Data under study Start Marker

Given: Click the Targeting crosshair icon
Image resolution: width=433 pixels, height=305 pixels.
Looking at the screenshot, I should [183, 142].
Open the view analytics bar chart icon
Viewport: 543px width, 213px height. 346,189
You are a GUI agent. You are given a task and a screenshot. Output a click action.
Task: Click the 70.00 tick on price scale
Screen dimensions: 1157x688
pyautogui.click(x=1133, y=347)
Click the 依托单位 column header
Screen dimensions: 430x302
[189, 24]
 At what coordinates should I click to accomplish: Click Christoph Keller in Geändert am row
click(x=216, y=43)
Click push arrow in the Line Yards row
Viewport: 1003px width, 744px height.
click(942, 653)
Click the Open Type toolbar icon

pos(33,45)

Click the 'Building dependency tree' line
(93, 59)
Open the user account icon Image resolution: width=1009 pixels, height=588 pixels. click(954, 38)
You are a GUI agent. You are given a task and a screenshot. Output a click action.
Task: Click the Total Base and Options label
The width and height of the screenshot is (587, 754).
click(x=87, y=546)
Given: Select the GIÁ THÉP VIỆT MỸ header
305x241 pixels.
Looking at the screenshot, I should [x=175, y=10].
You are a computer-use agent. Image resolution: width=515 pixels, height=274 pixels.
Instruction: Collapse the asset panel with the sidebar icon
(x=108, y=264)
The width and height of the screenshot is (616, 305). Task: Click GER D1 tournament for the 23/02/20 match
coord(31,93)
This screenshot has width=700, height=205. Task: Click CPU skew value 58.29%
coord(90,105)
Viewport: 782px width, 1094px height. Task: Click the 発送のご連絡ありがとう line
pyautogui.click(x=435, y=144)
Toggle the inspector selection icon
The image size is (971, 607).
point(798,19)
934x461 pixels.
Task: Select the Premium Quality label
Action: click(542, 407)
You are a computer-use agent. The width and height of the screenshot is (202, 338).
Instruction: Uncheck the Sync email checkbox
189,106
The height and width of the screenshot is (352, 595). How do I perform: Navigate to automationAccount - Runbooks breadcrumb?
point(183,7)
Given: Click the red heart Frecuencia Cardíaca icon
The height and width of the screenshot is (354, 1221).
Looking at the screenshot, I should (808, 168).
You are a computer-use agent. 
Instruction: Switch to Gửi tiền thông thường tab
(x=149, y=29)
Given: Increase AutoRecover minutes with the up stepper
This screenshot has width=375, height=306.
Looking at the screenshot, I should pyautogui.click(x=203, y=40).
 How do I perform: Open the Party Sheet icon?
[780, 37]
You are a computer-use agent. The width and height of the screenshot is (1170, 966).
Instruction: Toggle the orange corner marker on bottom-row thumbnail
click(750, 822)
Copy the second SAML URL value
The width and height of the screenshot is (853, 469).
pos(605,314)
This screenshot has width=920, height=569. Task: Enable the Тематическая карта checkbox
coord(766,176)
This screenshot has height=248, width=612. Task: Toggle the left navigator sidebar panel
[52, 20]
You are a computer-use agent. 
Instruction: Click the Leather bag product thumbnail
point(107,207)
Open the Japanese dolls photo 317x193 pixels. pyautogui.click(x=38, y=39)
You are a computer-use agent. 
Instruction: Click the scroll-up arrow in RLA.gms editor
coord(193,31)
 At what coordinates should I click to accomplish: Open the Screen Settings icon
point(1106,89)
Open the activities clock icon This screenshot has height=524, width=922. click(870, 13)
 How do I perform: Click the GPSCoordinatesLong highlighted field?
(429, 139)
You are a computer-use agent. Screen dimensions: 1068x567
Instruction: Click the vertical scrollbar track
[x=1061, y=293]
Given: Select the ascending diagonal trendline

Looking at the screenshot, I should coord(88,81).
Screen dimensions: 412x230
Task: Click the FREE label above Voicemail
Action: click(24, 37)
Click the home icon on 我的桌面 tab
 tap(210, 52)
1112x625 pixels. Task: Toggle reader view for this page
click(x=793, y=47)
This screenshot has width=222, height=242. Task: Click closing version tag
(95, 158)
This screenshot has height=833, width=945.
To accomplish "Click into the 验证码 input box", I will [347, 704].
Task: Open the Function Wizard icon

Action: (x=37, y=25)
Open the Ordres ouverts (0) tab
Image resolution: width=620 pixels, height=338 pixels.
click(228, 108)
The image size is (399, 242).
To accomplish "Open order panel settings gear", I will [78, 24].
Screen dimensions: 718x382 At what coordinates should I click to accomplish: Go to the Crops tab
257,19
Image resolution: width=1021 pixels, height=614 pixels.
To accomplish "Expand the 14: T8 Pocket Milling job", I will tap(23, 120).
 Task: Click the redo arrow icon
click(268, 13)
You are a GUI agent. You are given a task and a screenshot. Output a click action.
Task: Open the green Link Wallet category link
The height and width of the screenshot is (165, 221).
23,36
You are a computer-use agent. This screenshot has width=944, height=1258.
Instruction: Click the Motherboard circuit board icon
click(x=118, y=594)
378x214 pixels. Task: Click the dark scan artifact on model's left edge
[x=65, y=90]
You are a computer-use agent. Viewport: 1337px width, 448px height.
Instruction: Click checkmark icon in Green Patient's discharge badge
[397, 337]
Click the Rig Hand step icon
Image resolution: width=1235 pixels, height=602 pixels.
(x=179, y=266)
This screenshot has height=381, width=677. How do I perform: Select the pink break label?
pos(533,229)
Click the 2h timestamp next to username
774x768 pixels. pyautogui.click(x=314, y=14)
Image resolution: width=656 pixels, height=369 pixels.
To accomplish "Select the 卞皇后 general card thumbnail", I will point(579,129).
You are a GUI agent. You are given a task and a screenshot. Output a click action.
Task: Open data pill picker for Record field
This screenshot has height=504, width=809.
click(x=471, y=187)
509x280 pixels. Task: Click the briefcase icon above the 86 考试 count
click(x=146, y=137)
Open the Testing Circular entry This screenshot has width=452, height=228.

Data under study End Marker

### Task objective
Can you repeat, word for word, every line above from the one containing "Screen dimensions: 1157x688" down to the one containing "is (202, 338).", including both?

### Problem solution
Screen dimensions: 1157x688
pyautogui.click(x=1133, y=347)
Click the 依托单位 column header
Screen dimensions: 430x302
[189, 24]
 At what coordinates should I click to accomplish: Click Christoph Keller in Geändert am row
click(x=216, y=43)
Click push arrow in the Line Yards row
Viewport: 1003px width, 744px height.
click(942, 653)
Click the Open Type toolbar icon

pos(33,45)

Click the 'Building dependency tree' line
(93, 59)
Open the user account icon Image resolution: width=1009 pixels, height=588 pixels. click(954, 38)
You are a GUI agent. You are given a task and a screenshot. Output a click action.
Task: Click the Total Base and Options label
The width and height of the screenshot is (587, 754).
click(x=87, y=546)
Given: Select the GIÁ THÉP VIỆT MỸ header
305x241 pixels.
Looking at the screenshot, I should [x=175, y=10].
You are a computer-use agent. Image resolution: width=515 pixels, height=274 pixels.
Instruction: Collapse the asset panel with the sidebar icon
(x=108, y=264)
The width and height of the screenshot is (616, 305). Task: Click GER D1 tournament for the 23/02/20 match
coord(31,93)
This screenshot has width=700, height=205. Task: Click CPU skew value 58.29%
coord(90,105)
Viewport: 782px width, 1094px height. Task: Click the 発送のご連絡ありがとう line
pyautogui.click(x=435, y=144)
Toggle the inspector selection icon
The image size is (971, 607).
point(798,19)
934x461 pixels.
Task: Select the Premium Quality label
Action: click(542, 407)
You are a computer-use agent. The width and height of the screenshot is (202, 338).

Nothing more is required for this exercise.